In a recent post, I announced I’m writing a book about my two months teaching in El Salvador. I was tempted to say “Trying to write” but I’m working on cutting down my qualifiers and hedging. Think positive thoughts, right?
I said I’d finished the first draft. I turned journal entries, pictures, and research into a cohesive narrative. It is book-length, just shy of 100,000 words. It needs to be shortened. I’d like to lose 15,000 words. I’ve heard it’s better to have too much material. It allows you to make your writing more concise. It’s not so good to be short on material.

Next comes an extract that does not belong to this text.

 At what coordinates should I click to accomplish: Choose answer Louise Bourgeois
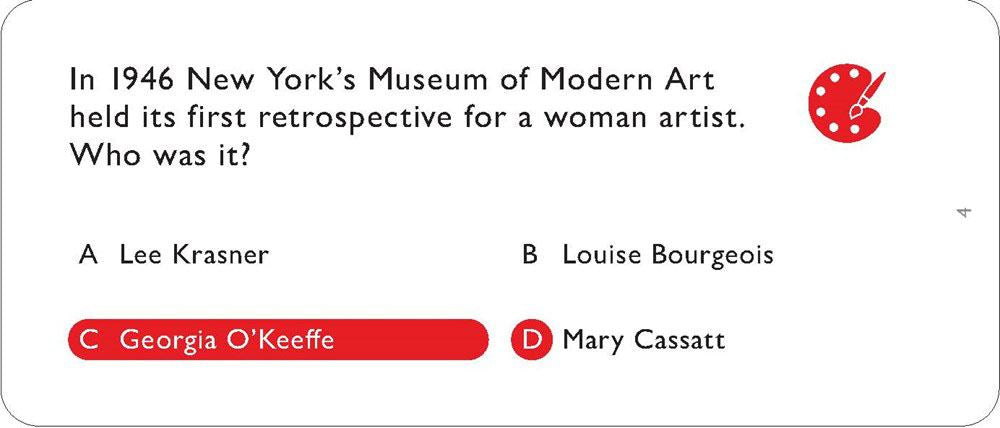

I thought I had found all my journal entries. I wrote most notes on my phone between classes at school. I used the Notes app on my iPhone. Then I emailed them to myself and put them in a Word document. Each day was a separate document. When I opened the file with my journal entries, there was one for each day.
Well, almost. I knew I’d missed a few days. I found a few journal entries in Notes that I’d never converted to a Word document. I included those in the draft. There were still a few days missing. I did my best to recreate them or left them out of the story. At a hundred thousand words, does anyone really want to read more? When the first draft was finished, I’d worked around the missing days.
Then this week, I used the Voice Memo app on my phone. I hardly ever use it. I scrolled through the old files and found two recordings marked with dates I’d been in El Salvador. I listened to just the beginning of each. They were journal entries I’d made by dictating them rather than writing them. I believe I did it because I was pressed for time. Then I forgot about them. It was almost five years ago.
I still haven’t listened to them. I put that off until I reach those parts of the story as I continue to work on the second draft. Maybe, there is some bit of gold that has to be in the story. And maybe not.